OPINION: Macron must earn the role of ’21st-century Churchill’

French president Emmanuel Macron sees parallels between the current Ukraine situation and the Munich conference of 1938 - but if he wants to take on the role of the modern Winston Churchill, he will first need to earn the trust of his Nato allies, argues John Lichfield.

OPINION: Macron must earn the role of '21st-century Churchill'
French President Emmanuel Macron delivers a speech in Prague, on March 5, 2024. Photo by Ludovic MARIN / AFP

There was puzzlement last week when President Emmanuel Macron raised the possibility of direct action by Nato to prevent a Russian victory in Ukraine.

Had the President meant what he said? Was he really preparing political and public opinion for the possibility of a Russia-Nato war? Why make such a dramatic shift in policy in unscripted comments at the end of a press conference?
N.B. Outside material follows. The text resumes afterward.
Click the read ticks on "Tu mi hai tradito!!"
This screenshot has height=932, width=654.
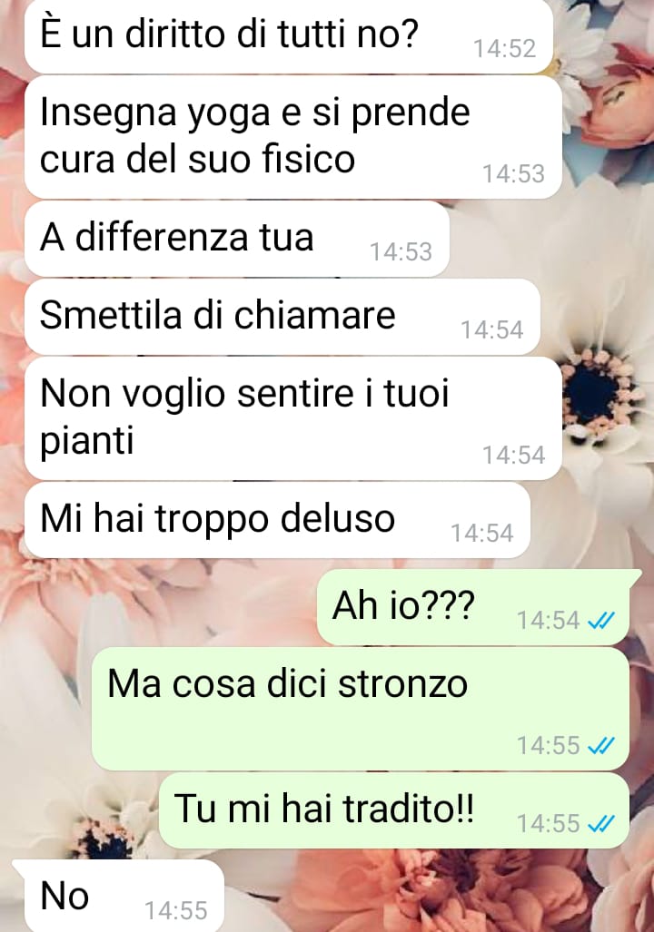[x=600, y=824]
After Macron’s follow-up comments during a visit to Prague on Tuesday, the position was clearer. The French President, who was once accused of being soft on Russia, is now the self-appointed leader of the hawk faction in the western alliance.

“We are definitely approaching a moment in our Europe where there will be no place for cowards,” he told an audience of French ex-pats in Prague. “No one wants to face up to imminent calamities… but we have to be on the right side of history with all of the courage that that implies”.
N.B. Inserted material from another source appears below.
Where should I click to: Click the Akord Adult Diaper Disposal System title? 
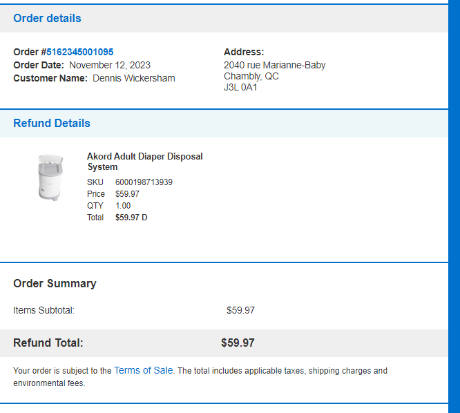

Russian ambitions had, Macron said, become “unstoppable”. Sooner or later, the west would have to stand by its pledge, or its boast, that Russia will not be allowed to win the Ukraine war.

In an interview with Le Monde last week, the French foreign minister, Stéphane Séjourné, compared March 2024 to September 1938. By appeasing Hitler and abandoning Czechoslovakia in Munich, Britain and France had hoped to avoid war. Instead they made an even more terrible war inevitable.

“We are probably at a tipping point,” Séjourné said. Western countries must make a bigger effort to help Ukraine defeat Russia now or pay a calamitous economic and military price to prevent Russian domination in the future.

In other words, for Vladimir Putin, read Adolf Hitler. For Emmanuel Macron, read Winston Churchill. For Neville Chamberlain, read Olaf Scholz.

The cautious German Chancellor was incensed last week by Macron’s “boots-on-the-ground” appeal. One can only imagine what he will think of Macron’s “no time for cowards”.

Does this history lesson make sense? The facts of Munich are disputed by historians to this day. Some argue that Neville Chamberlain and Edouard Daladier might have prevented war in 1939 if they had threatened war in 1938. That appears to be Macron’s interpretation of events – then and now.

He has summoned a conference of the leaders of all French parliamentary parties on Thursday to explain why he has upended Nato doctrine of arms-length war in Ukraine. He will seek the advice of two former presidents, Nicolas Sarkozy and François Hollande, on Wednesday.  

What is Macron up to? Does he really want to send French and other combat troops into Ukraine? It appears not.

The present simplistic Nato position – we will go so far and no further – is a gift to Russia, Macron argued in Prague. Better to keep Vladimir Putin guessing with “strategic ambiguity”.

Better to leave open the possibility that Nato countries will, if necessary, send troops into Ukraine, at least in limited back-up roles. Better to rattle sabres than to subside into “defeatism”.

There are three problems with this approach.

First, it has produced strategic confusion as much as strategic ambiguity.

After Macron’s original comments at an Elysée press conference, senior French officials – including foreign minister Séjourné – explained that any boots on the ground would be very limited: trainers and technicians and mine-clearers but not frontline troops.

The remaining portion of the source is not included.